You can use rvest and tidyverse tools to create the table you want directly in R before exporting it in a file.
Use css selectors to get exactly the item you want from the page. Developer’s tool on a navigator (F12) or SelectorGadget can help you.
Here is how you can create a table with the useful information
library(tidyverse)
library(rvest)
library(reprex)
library(stringr)
url = "https://www.imdb.com/movies-coming-soon/?ref_=nv_mv_cs_4"
# get list of film coming soon
coming_soon <- url %>%
read_html() %>%
html_nodes(".list_item")
# create a table to contain information: one line per film
coming_movies <- tibble::tibble(
# get the title (unique)
title = coming_soon %>%
html_node(".overview-top h4[itemprop='name'] a") %>%
html_text() %>%
str_trim(),
# get the genre (several per film)
genre = coming_soon %>%
# use purrr::map to get one list per film (otherwise html_nodes gets you a vector too big)
map(~ html_nodes(.x, ".cert-runtime-genre span[itemprop='genre']") %>%
html_text()),
# get time in min of the film if any
time_in_min = coming_soon %>%
html_node("time") %>%
html_text() %>%
# parse the number
parse_number() %>%
as.integer(),
# get the description (unique)

Required actions:
A – In the R scraping answer above, shorten the paragraph that begins "Use css selectors" while keeping its main facts.
B – Transcribe the R scraping answer above, starting at "library(rvest)" and ending at "the title (unique)".

Extracted material:
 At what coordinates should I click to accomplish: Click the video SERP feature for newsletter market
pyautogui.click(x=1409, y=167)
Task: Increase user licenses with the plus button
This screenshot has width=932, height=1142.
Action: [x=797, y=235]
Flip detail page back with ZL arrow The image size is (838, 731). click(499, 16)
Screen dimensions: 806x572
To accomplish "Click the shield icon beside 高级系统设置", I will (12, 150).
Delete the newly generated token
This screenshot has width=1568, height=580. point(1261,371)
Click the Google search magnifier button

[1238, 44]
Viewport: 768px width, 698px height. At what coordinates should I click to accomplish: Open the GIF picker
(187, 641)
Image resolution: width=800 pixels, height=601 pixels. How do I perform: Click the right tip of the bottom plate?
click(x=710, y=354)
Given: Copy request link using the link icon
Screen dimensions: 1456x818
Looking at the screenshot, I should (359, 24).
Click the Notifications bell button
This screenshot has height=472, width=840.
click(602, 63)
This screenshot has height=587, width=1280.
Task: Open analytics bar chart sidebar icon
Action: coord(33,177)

Correct answers:
A – Target the exact page items with CSS selectors; browser developer tools (F12) or SelectorGadget help find them.

B –
library(rvest)
library(reprex)
library(stringr)
url = "https://www.imdb.com/movies-coming-soon/?ref_=nv_mv_cs_4"
# get list of film coming soon
coming_soon <- url %>%
read_html() %>%
html_nodes(".list_item")
# create a table to contain information: one line per film
coming_movies <- tibble::tibble(
# get the title (unique)